Ecoturismo en Península de Valdés
Puerto Madryn y las localidades cercanas se aprestan a vivir otra temporada explosiva: se esperan aproximadamente 200.000 turistas entre junio y diciembre. Es que el turismo ecológico es un fenómeno que crece a nivel mundial. Las ballenas francas australes, una especie en riesgo, son una de las estrellas de esta modalidad.
Las ballenas francas australes estuvieron en peligro de extinción. Hoy, gracias al trabajo de muchas organizaciones, su número ha aumentado y se la considera una especie vulnerable, que necesita de cuidados especiales pero que ya ha salido de ese difícil territorio del peligro de extinción.
Ahora son atacadas por las gaviotas. No se sabe bien por qué ocurre esto, pero puede estar relacionado con una superpoblación de estas aves, que se multiplican como consecuencia del crecimiento de lugares con desechos de pescados que hay en los alrededores de Puerto Madryn.
Son aproximadamente 1500 las ballenas que llegan a la zona del Golfo Nuevo durante cada temporada. No lo hacen todas al mismo tiempo, pero en el momento culminante de la temporada, entre septiembre y octubre, pueden ser 600. Vienen desde Chile y llegan hasta las costas de Uruguay y Brasil.

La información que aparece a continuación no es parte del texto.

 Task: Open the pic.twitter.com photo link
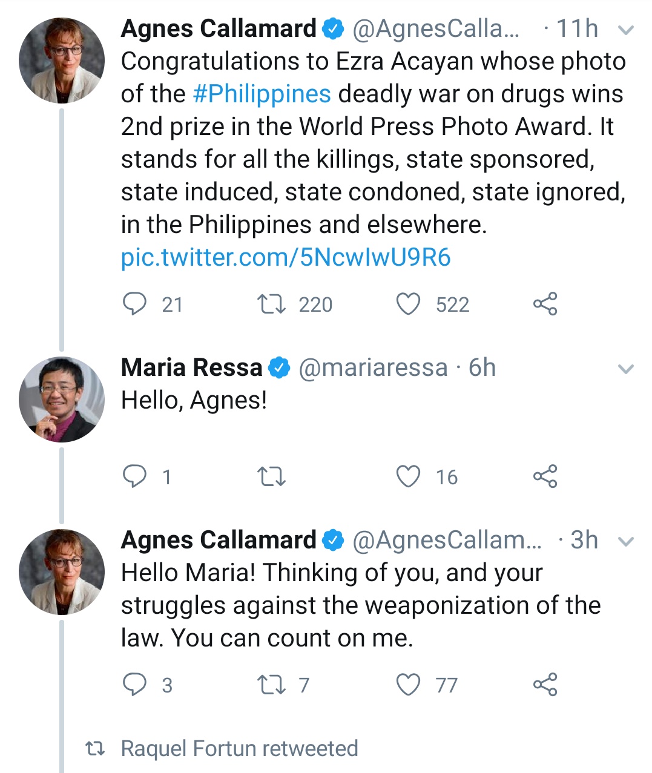[x=286, y=258]
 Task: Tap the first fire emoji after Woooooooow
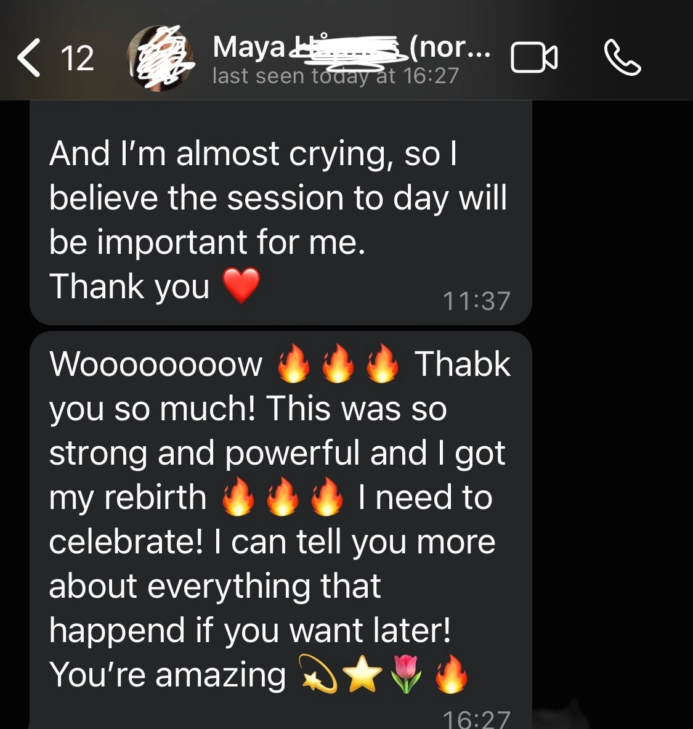coord(294,364)
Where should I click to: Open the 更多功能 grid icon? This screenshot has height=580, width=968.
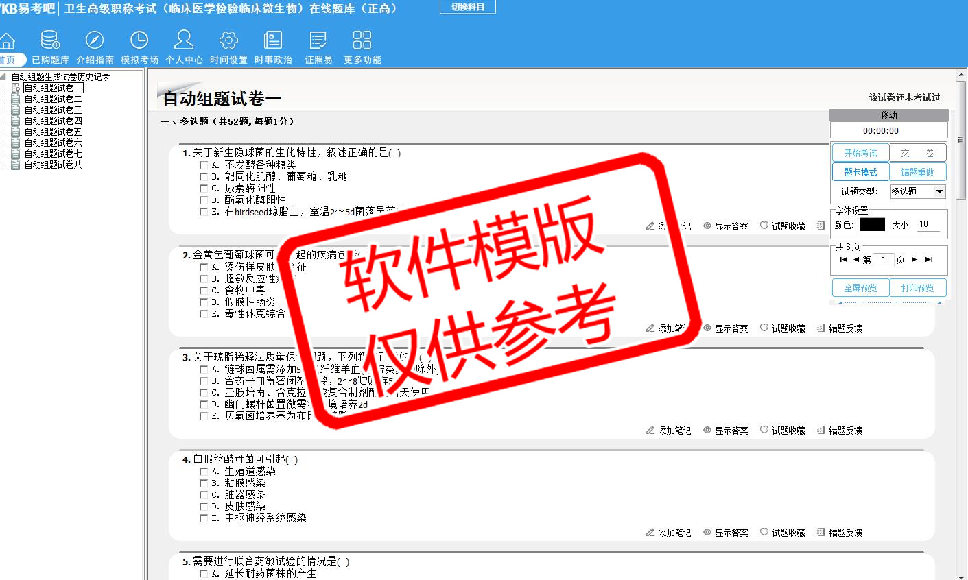coord(362,40)
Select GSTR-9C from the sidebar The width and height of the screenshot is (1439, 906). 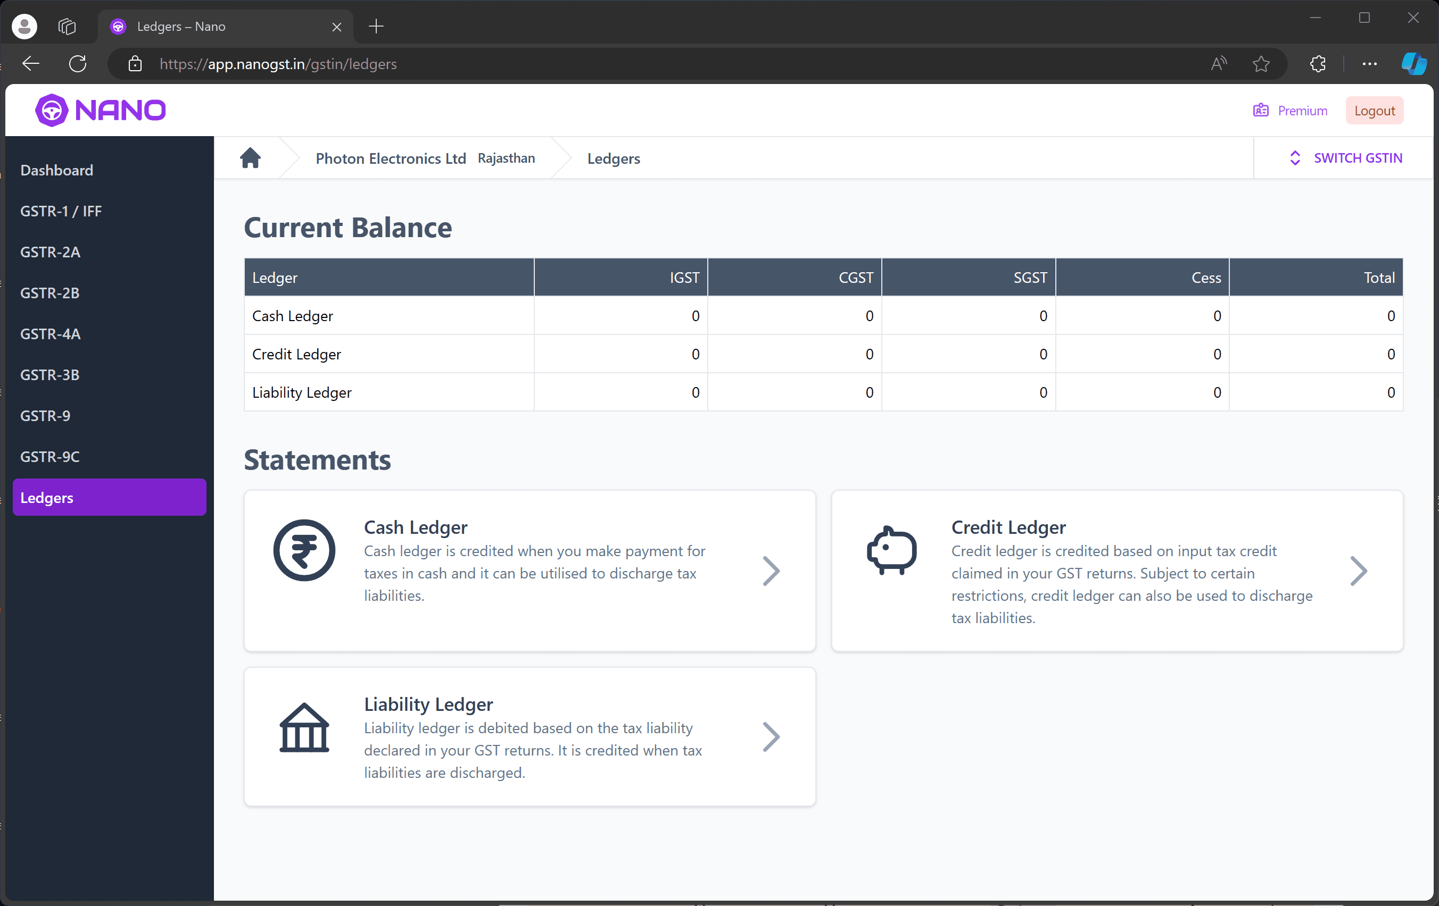[x=49, y=456]

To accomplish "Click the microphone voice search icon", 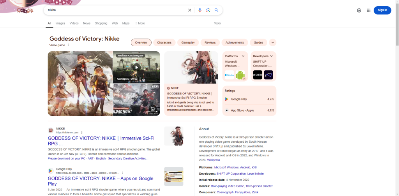I will (x=200, y=10).
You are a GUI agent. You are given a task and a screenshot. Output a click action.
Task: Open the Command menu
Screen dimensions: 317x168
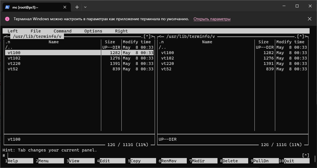63,31
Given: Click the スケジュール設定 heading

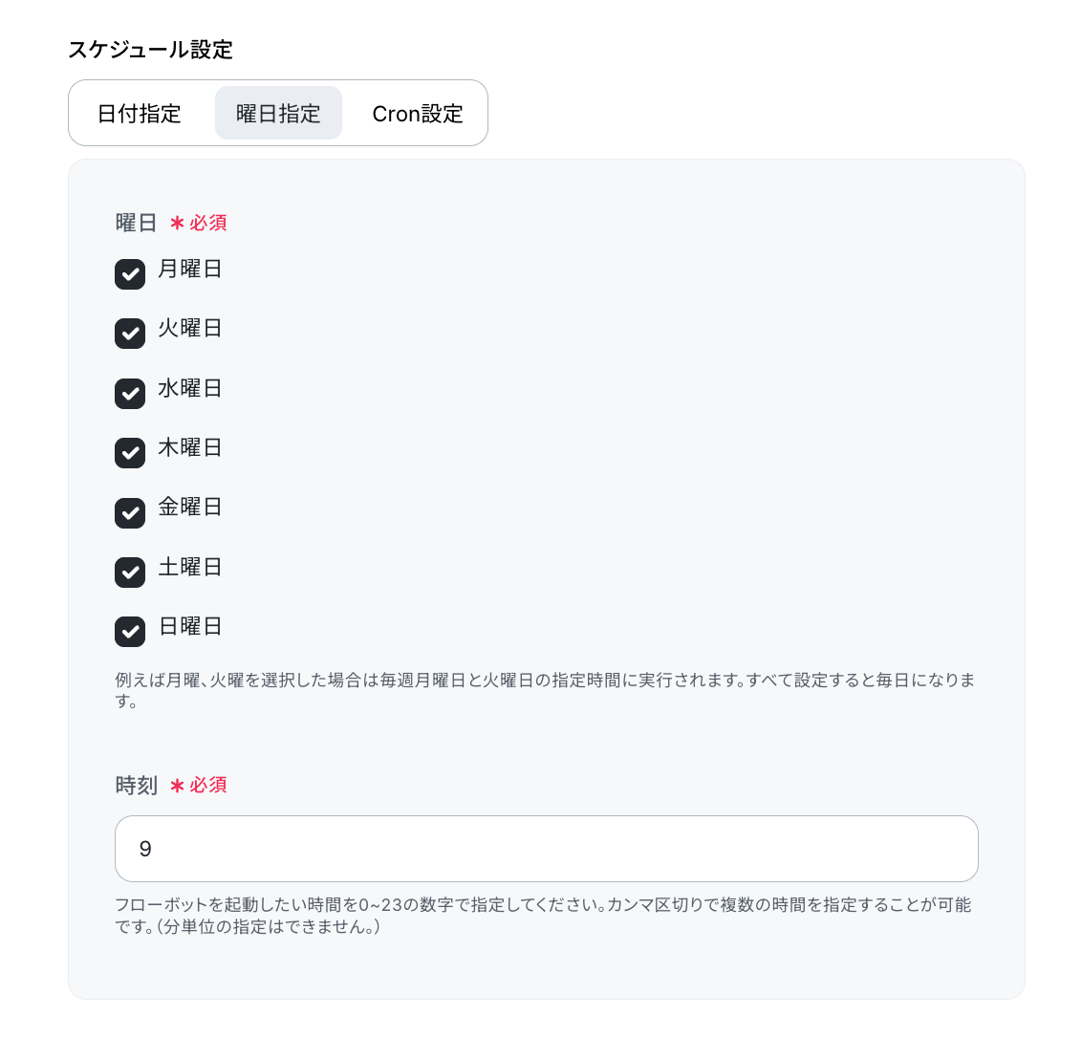Looking at the screenshot, I should pos(150,50).
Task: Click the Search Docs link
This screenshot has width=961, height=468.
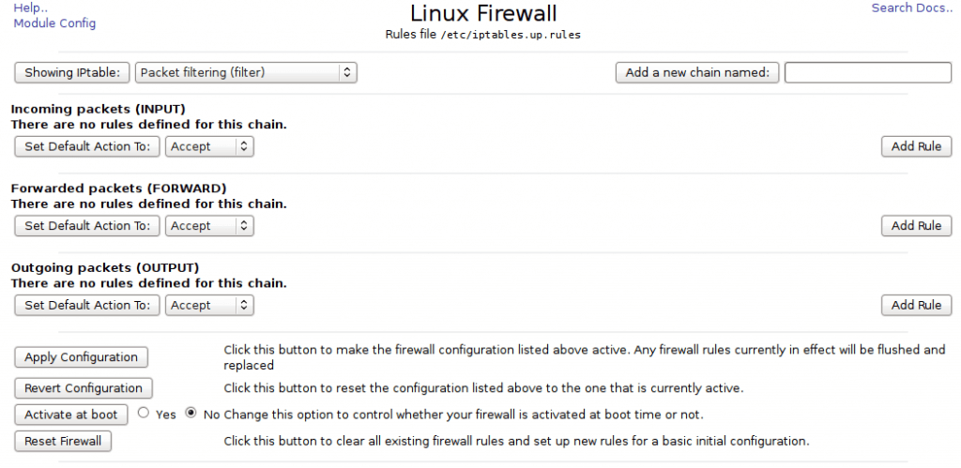Action: pos(911,8)
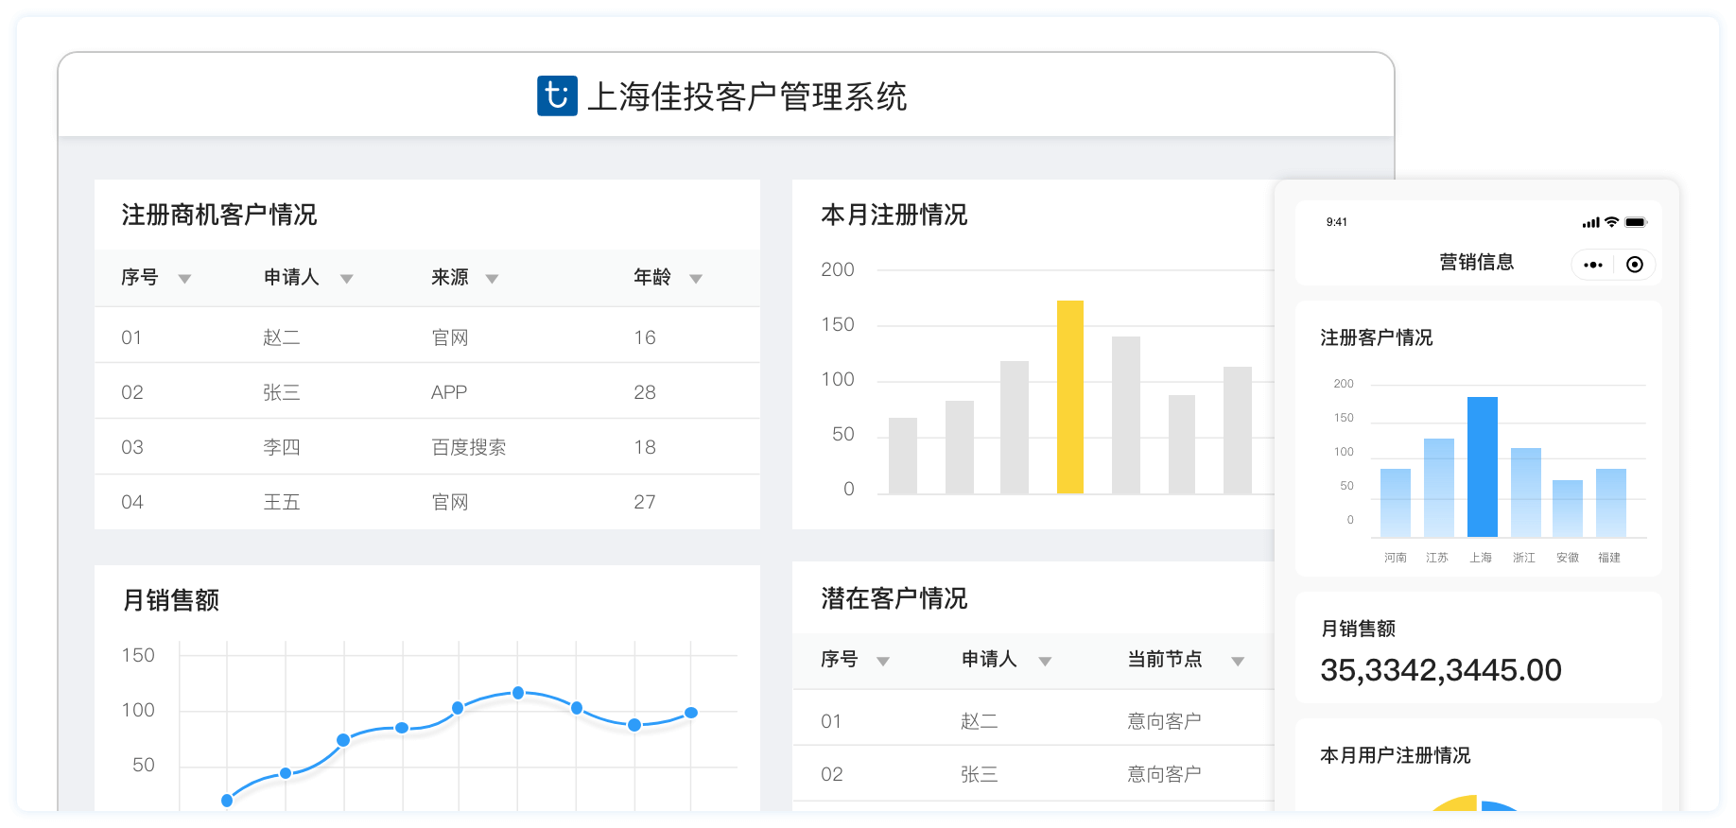Click the 营销信息 title in the mobile panel
1736x828 pixels.
tap(1476, 262)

Las ballenas y las orcas de la Península de Valdés tienen su documento de identidad: cada una de ellas lleva un nombre que aparece en un libro/catálogo, junto con los datos que permiten identificarla: las manchas, las callosidades, la cola, la aleta. Entre las más famosas, que vuelven siempre, están Franca (para algunos la ballena más fotografiada del mundo) y Mel, una orca que tiene una herida antigua y que siempre se acerca a cazar a las costas de Madryn.
¿En qué ocupan las ballenas su tiempo de estadía en la Península? Es sabido: vienen a reproducirse, por lo tanto, es el momento de encontrar pareja, copular y también, cuando regresan después de un año, el momento de parir. “Buscar pareja” no es el término más exacto, ya que las ballenas forman grupos de cópula en los que varios machos se unen a una hembra, siempre y cuando ella los acepte. Sus movimientos (una especie de danza) indican si tal aceptación se produce o no. Para conocer más curiosidades acerca de la ballena franca austral, haga click aquí.
Además de la tradicional excursión de avistaje, con salida desde Puerto Pirámides, una opción muy recomendable para ver a las ballenas desde la costa, es la Playa El Doradillo. Allí se reúnen las madres con sus ballenatos recién nacidos y permanecen durante los tres primeros meses de crianza. Al parecer un fondo de arena suave es la tentación de esta playa para las ballenas. Una experiencia única, que recomendamos, es contratar una excursión nocturna, que permite escuchar en el silencio profundo, el canto de las ballenas.
Pero no sólo ballenas hay en la Península: lobos marinos, elefantes, delfines, toninas overas, y, a partir de septiembre también pingüinos, hacen de este destino un paraíso para los amantes de la fauna y el ecoturismo.